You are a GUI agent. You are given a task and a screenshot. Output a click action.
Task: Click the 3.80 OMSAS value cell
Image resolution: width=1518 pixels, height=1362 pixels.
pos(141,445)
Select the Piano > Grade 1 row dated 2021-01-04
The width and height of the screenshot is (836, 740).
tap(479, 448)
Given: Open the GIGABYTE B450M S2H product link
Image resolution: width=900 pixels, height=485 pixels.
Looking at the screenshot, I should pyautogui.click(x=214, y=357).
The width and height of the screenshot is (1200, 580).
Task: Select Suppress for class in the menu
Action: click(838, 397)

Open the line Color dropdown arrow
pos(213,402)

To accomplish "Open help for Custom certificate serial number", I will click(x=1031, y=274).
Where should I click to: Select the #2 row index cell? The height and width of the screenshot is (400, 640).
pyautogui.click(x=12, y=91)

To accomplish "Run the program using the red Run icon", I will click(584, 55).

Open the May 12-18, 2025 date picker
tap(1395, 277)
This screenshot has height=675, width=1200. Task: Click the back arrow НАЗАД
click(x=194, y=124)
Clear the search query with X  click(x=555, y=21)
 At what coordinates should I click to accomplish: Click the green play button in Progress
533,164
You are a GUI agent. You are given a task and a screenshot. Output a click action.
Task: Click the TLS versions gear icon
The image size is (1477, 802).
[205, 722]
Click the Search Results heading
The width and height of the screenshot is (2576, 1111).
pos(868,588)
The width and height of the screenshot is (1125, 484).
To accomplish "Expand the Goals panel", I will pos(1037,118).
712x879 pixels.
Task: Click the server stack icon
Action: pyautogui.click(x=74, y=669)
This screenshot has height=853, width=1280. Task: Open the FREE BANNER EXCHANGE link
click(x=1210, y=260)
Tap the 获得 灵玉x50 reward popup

- - -

WORK ITEM. Return all of the data exactly as it reads.

SOLUTION TO THE PROBLEM.
You are a GUI agent. You are given a task and a screenshot. Output a click action.
Task: Click the 3.80 OMSAS value cell
Image resolution: width=1518 pixels, height=1362 pixels.
pos(141,445)
Select the Piano > Grade 1 row dated 2021-01-04
The width and height of the screenshot is (836, 740).
tap(479, 448)
Given: Open the GIGABYTE B450M S2H product link
Image resolution: width=900 pixels, height=485 pixels.
Looking at the screenshot, I should pyautogui.click(x=214, y=357).
The width and height of the screenshot is (1200, 580).
Task: Select Suppress for class in the menu
Action: click(838, 397)

Open the line Color dropdown arrow
pos(213,402)

To accomplish "Open help for Custom certificate serial number", I will click(x=1031, y=274).
Where should I click to: Select the #2 row index cell? The height and width of the screenshot is (400, 640).
pyautogui.click(x=12, y=91)

To accomplish "Run the program using the red Run icon", I will click(584, 55).

Open the May 12-18, 2025 date picker
tap(1395, 277)
This screenshot has height=675, width=1200. Task: Click the back arrow НАЗАД
click(x=194, y=124)
Clear the search query with X  click(x=555, y=21)
 At what coordinates should I click to accomplish: Click the green play button in Progress
533,164
You are a GUI agent. You are given a task and a screenshot. Output a click action.
Task: Click the TLS versions gear icon
The image size is (1477, 802).
[205, 722]
Click the Search Results heading
The width and height of the screenshot is (2576, 1111).
pos(868,588)
The width and height of the screenshot is (1125, 484).
To accomplish "Expand the Goals panel", I will pos(1037,118).
712x879 pixels.
Task: Click the server stack icon
Action: pyautogui.click(x=74, y=669)
This screenshot has height=853, width=1280. Task: Open the FREE BANNER EXCHANGE link
click(x=1210, y=260)
Tap the 获得 灵玉x50 reward popup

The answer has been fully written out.